Seit den 1980er Jahren gehört Heinrich Breloer zu den bekanntesten deutschen Filmregisseuren. Aufgewachsen in Marl, kommt er Ende der 70er Jahre zum Film. Sein zentrales Thema: die jüngere deutsche Geschichte. Seine Kunst: so neu, dass sie anfangs nicht einmal einen Namen hat.
"Offene Form" nennt Breloer seine mit Horst Königstein entwickelte Mischung aus Filmdokumenten, Interviews und Spielszenen in seinen ersten Filmen. "Das Beil von Wandsbek" (1982), nach dem gleichnamigen Roman von Arnold Zweig, erzählt die Geschichte eines Hamburger Metzgers, der als Henker aushilft. Die Romanhandlung ist eingebettet in eine Dokumentation des - wahren - historischen Hintergrunds.
Heute gilt Breloers Kunstform als eigene Gattung: das Doku-Drama. Breloer selbst hat es 2001 perfektioniert, in seinem dreiteiligen Fernsehfilm "Die Manns – ein Jahrhundertroman" über die Familie Thomas Manns.
Für den Film reist Breloer gemeinsam mit der jüngsten Tochter des Schriftstellers, Elisabeth Mann Borgese, durch Europa und Amerika. Er sammelt Erinnerungen und Berichte von Zeitzeugen und mischt sie mit Filmszenen. Deren Hauptdarsteller ...
... ist Armin Müller-Stahl. Für "Die Manns" erhält Breloer unter anderem den Grimme-Preis.
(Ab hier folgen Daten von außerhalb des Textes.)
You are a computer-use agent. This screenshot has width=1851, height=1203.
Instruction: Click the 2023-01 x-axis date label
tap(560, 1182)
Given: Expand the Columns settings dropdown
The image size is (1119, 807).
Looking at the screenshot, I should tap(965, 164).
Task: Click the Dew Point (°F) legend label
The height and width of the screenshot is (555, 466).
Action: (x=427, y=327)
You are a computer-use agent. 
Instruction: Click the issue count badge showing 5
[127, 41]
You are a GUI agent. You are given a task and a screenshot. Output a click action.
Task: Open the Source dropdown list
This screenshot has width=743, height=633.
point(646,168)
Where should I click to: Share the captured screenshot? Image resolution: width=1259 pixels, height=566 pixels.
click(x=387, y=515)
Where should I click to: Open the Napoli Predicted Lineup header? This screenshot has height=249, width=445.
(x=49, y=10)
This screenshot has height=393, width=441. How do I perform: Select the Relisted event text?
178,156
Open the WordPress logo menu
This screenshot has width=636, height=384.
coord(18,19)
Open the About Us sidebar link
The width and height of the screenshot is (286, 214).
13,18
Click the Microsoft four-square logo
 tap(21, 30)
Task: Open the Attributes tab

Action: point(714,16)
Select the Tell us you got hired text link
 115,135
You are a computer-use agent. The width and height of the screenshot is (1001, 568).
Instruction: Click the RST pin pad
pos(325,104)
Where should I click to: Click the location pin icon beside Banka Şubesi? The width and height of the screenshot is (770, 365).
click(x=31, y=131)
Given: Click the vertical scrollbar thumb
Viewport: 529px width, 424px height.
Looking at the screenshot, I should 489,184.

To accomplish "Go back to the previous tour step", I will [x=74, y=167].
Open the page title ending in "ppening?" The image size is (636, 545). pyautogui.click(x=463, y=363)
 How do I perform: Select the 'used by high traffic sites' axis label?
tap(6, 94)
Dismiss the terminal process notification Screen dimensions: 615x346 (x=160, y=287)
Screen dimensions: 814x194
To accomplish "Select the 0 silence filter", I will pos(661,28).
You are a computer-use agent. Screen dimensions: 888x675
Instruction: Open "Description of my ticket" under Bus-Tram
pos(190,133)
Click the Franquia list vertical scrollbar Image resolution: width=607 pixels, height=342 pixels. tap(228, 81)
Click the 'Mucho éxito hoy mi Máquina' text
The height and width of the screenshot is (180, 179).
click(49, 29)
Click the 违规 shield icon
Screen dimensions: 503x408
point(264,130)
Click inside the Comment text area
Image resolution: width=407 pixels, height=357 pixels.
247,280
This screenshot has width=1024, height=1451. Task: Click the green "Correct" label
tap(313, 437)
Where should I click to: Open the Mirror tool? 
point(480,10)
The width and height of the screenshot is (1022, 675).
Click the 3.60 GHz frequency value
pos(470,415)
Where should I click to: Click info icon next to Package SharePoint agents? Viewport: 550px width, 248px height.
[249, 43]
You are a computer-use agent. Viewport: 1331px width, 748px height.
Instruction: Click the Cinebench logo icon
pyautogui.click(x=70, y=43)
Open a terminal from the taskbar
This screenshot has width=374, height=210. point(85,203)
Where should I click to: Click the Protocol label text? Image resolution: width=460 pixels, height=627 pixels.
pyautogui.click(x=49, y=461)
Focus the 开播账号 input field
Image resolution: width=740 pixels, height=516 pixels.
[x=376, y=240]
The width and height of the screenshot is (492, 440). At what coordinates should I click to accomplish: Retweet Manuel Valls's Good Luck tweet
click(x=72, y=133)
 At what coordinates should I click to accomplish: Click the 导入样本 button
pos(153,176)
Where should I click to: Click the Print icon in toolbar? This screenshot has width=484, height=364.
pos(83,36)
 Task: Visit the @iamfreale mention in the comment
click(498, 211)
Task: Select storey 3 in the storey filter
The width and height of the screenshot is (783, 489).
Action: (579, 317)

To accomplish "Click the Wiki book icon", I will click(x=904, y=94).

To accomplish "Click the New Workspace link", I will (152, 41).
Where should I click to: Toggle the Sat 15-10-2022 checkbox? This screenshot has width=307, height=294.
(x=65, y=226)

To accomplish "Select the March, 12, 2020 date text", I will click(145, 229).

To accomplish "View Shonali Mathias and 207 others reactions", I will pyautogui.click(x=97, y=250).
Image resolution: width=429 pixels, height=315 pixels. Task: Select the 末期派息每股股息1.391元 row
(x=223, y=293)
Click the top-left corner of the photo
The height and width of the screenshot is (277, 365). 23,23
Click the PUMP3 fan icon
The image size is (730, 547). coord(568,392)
Seinen sechsten.
In den Jahren vor den "Manns" verfilmt Heinrich Breloer vor allem die menschlichen Verstrickungen in der Politik. Willy Brandt, die Barschel-Affäre – und 1993 Herbert Wehner. Der Film mit Ulrich Tukur erzählt von Wehners jungen Jahre im Moskauer Exil und von seiner Rolle als Strippenzieher beim Rücktritt Brandts.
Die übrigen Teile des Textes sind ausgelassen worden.